Depuis le 1er juillet 2025, il est interdit de fumer sur toutes les plages publiques de France, une mesure déjà en vigueur à Nice depuis 2024. Un an après, le constat est sans appel : la règle est respectée et les amateurs de plage, qu'ils soient fumeurs ou non, estiment que cette interdiction est une bonne chose. C'est ce que nous avons pu vérifier ce mercredi 5 août 2026 sur les galets niçois.
Une mesure bien acceptée par les fumeurs et non-fumeurs
Sur la plage publique du Castel, deux jeunes touristes de la région parisienne avouent leur ignorance : « On n'était pas du tout au courant », lâche Jade, la vingtaine, en écrasant sa cigarette sur un galet. « Il y a de plus en plus d'espaces publics interdits à la cigarette, ce n'est pas surprenant. Mais pour moi, c'était plutôt devant les écoles, dans les parcs autour des aires de jeux. À la plage, il y a du vent, c'était pas forcément gênant. Même si je peux comprendre que ça dérange les familles. » Sa copine éteint aussi sa cigarette, tandis que la troisième, qui vapote, peut continuer : la cigarette électronique n'est pas concernée par l'interdiction. En cas de verbalisation, l'amende est de 135 euros.
Un peu plus loin, sur la promenade des Anglais, près de la plage de l'Opéra, Peter, jeune touriste hongrois, fume une cigarette. Il est bien informé : « Oui, je sais que c'est interdit, c'est pour ça que je fume ici. Je pense que c'est bien : les autres n'ont pas à supporter ma fumée. » Ses amis anglais et hongrois, non-fumeurs, sont partagés : ils soutiennent l'idée de protéger les enfants, mais « on sait que c'est une addiction, il faudrait un espace pour les fumeurs. Pas forcément sur la plage mais à côté ».
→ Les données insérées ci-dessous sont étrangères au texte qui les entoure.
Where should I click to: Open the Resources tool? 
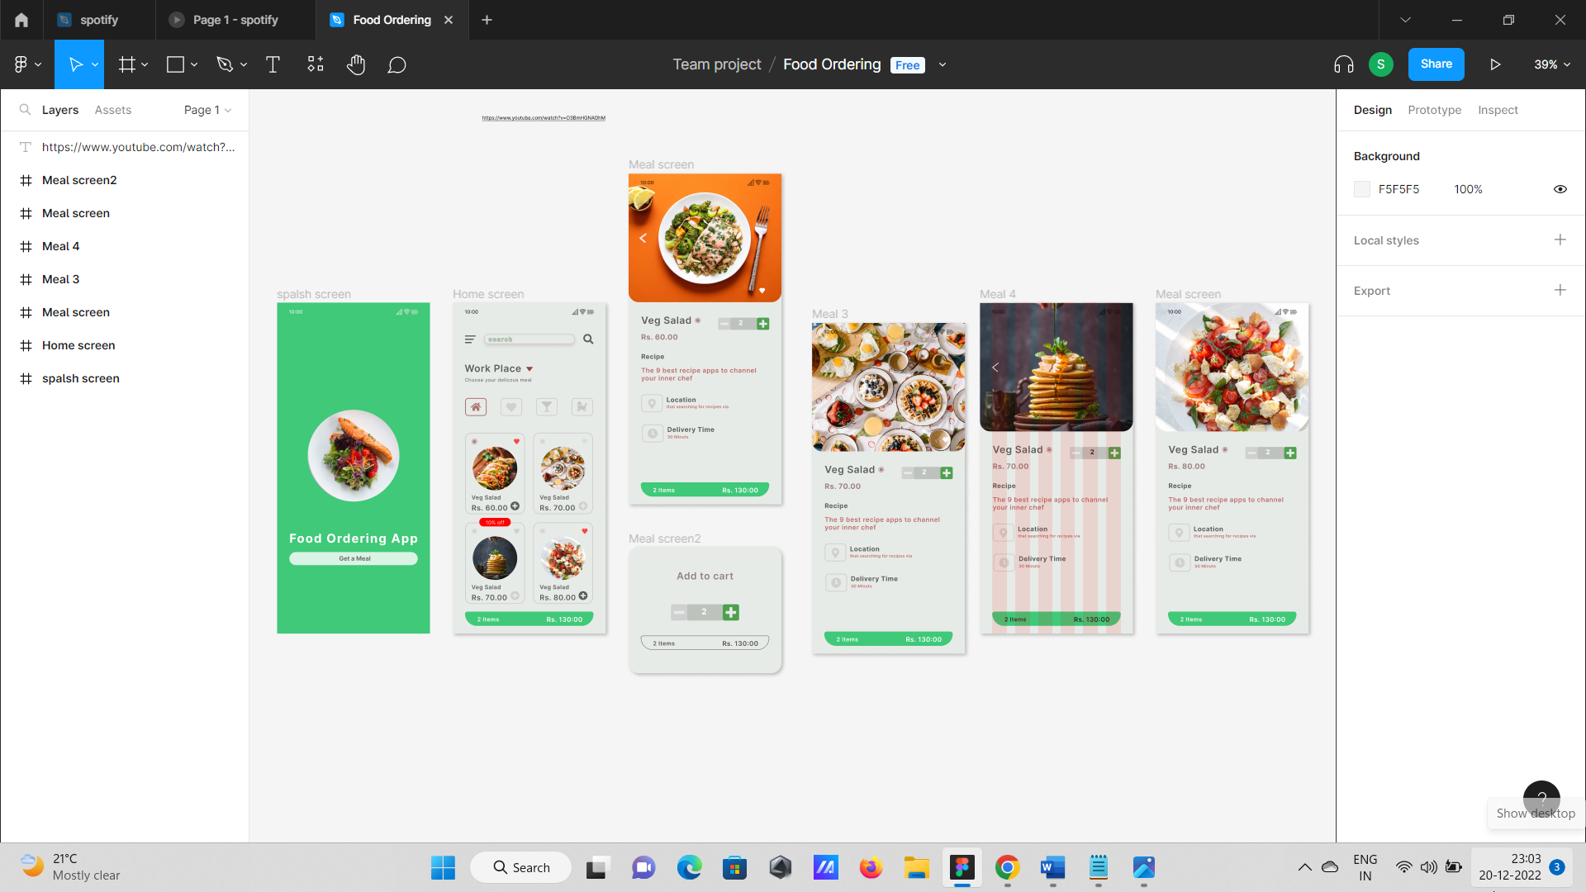point(316,64)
Des arguments sanitaires et écologiques
À l'ombre d'un palmier, Hans, un vacancier suisse, fume aussi. « Cette interdiction est logique : fumer, ce n'est pas bon pour la santé. Regardez : ensuite j'écrase ici ma cigarette et je jette mon mégot », explique-t-il, en montrant un emplacement spécial prévu sur les poubelles. Rémi, un quadragénaire de la région parisienne en vacances, ancien fumeur, acquiesce et désigne un mégot coincé entre deux galets : « La meilleure raison, elle est là. Les gens ne respectent pas et ce n'est pas très agréable. C'est polluant. » Il ajoute : « Je fumais sur la plage, oui. Et ma réponse serait peut-être différente si je n'avais pas arrêté… Mais je trouve que ça a toujours été une bonne idée de l'interdire dans les lieux publics. Cette odeur de cigarette autour de soi, ce n'est pas agréable… »
Farah, une Niçoise de la soixantaine, également ancienne fumeuse, se réjouit : « C'est génial de ne pas avoir de cigarettes. Si un gosse marche pieds nus et qu'il y a une cigarette mal éteinte, il peut se brûler. Une plage propre, c'est aussi plus sympa. On est les uns à côté des autres, on respire la cigarette, on est fumeur indirectement. » Interrogée sur son comportement passé, elle avoue : « En toute sincérité, non, je ne m'en rendais pas compte. »
Une évolution saluée par les familles
Au terme d'une promenade sur les galets, le constat est clair : peu de mégots abandonnés, seulement quelques cigarettes électroniques. En partant, on croise une famille de vacanciers avec de jeunes enfants. Sidy, le père, fumeur, comprend alors pourquoi il ne voyait personne fumer : « Ah, c'est pour ça que je ne voyais personne fumer. » Son épouse, Abby, renchérit : « C'est une excellente mesure, d'abord parce que les plages sont fréquentées par de jeunes enfants. Ils n'ont pas à respirer des fumées toxiques. C'est moins de pollution aussi car les fumeurs peuvent jeter leurs mégots qui finissent à la mer. » Le père confirme : « C'est un pas pour l'écologie. » Interrogé sur une éventuelle frustration, il répond : « Non pas du tout, on s'écarte, on va plus loin. Ça fait partie de la bonne évolution de la société. »
Cette acceptation générale s'explique par la double finalité de la mesure : protéger les enfants du tabagisme passif et réduire la pollution des mégots. Nice, précurseur en la matière, avait ouvert sa première plage sans tabac en 2012, celle du Centenaire, avant d'étendre l'interdiction à toutes ses plages et jardins publics en 2024, puis à toute la France en 2025.